* **Given problem**
Reproduce the lines from the one containing "Task: Select the SQL View tab" through the end of the entries, inclusive. Leave the pictures out of your answer.

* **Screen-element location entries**
—————

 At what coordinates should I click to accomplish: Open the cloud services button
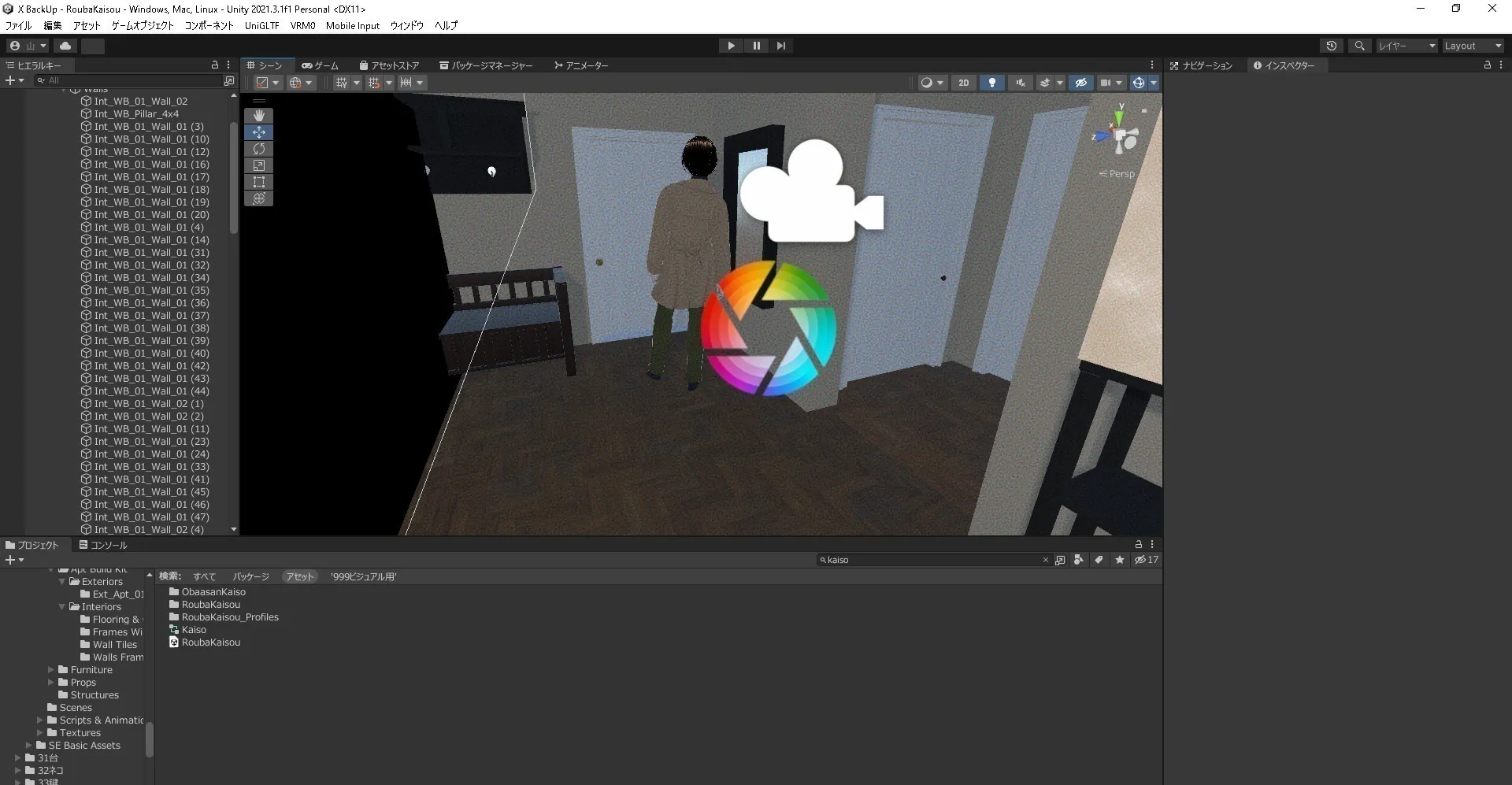click(x=65, y=46)
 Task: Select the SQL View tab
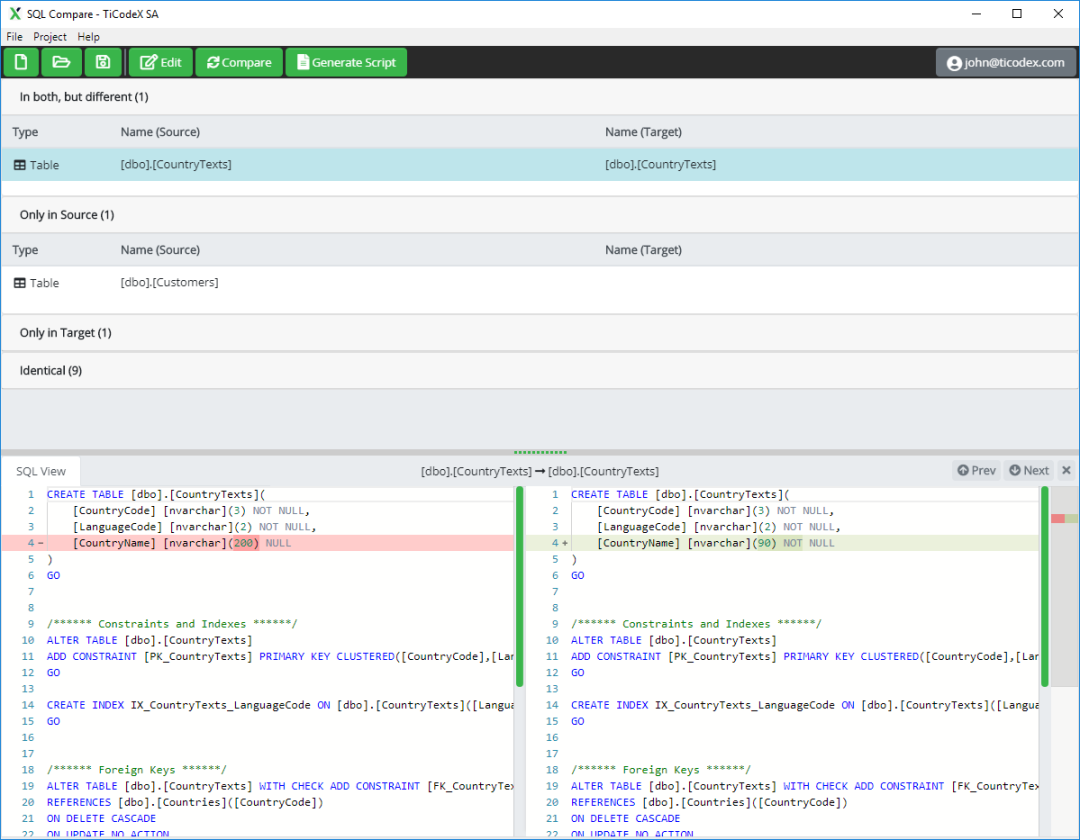point(41,471)
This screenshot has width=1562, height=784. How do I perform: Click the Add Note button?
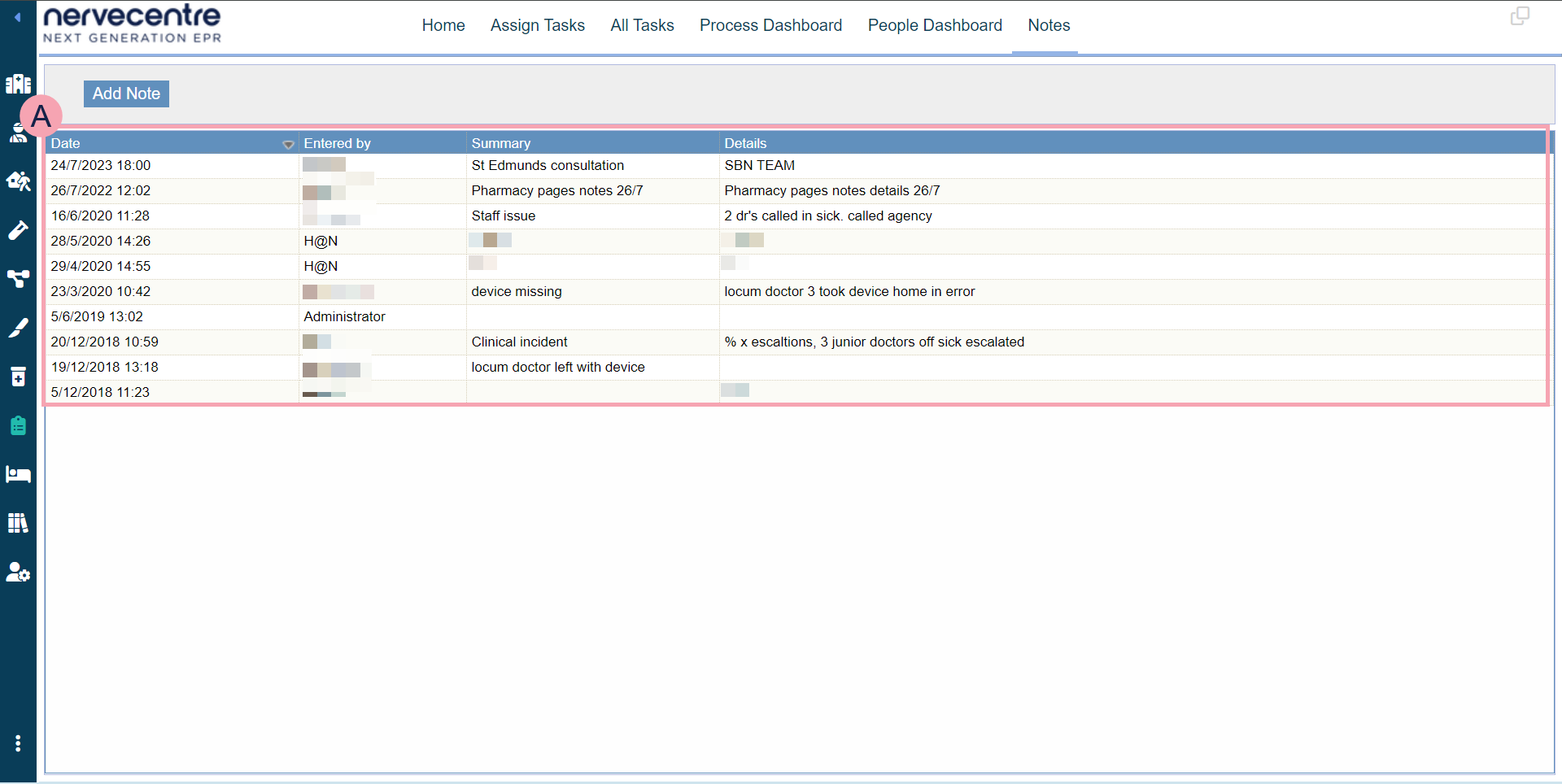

—————

* **Result below**
 Task: Select the SQL View tab
point(41,471)
This screenshot has width=1562, height=784. How do I perform: Click the Add Note button?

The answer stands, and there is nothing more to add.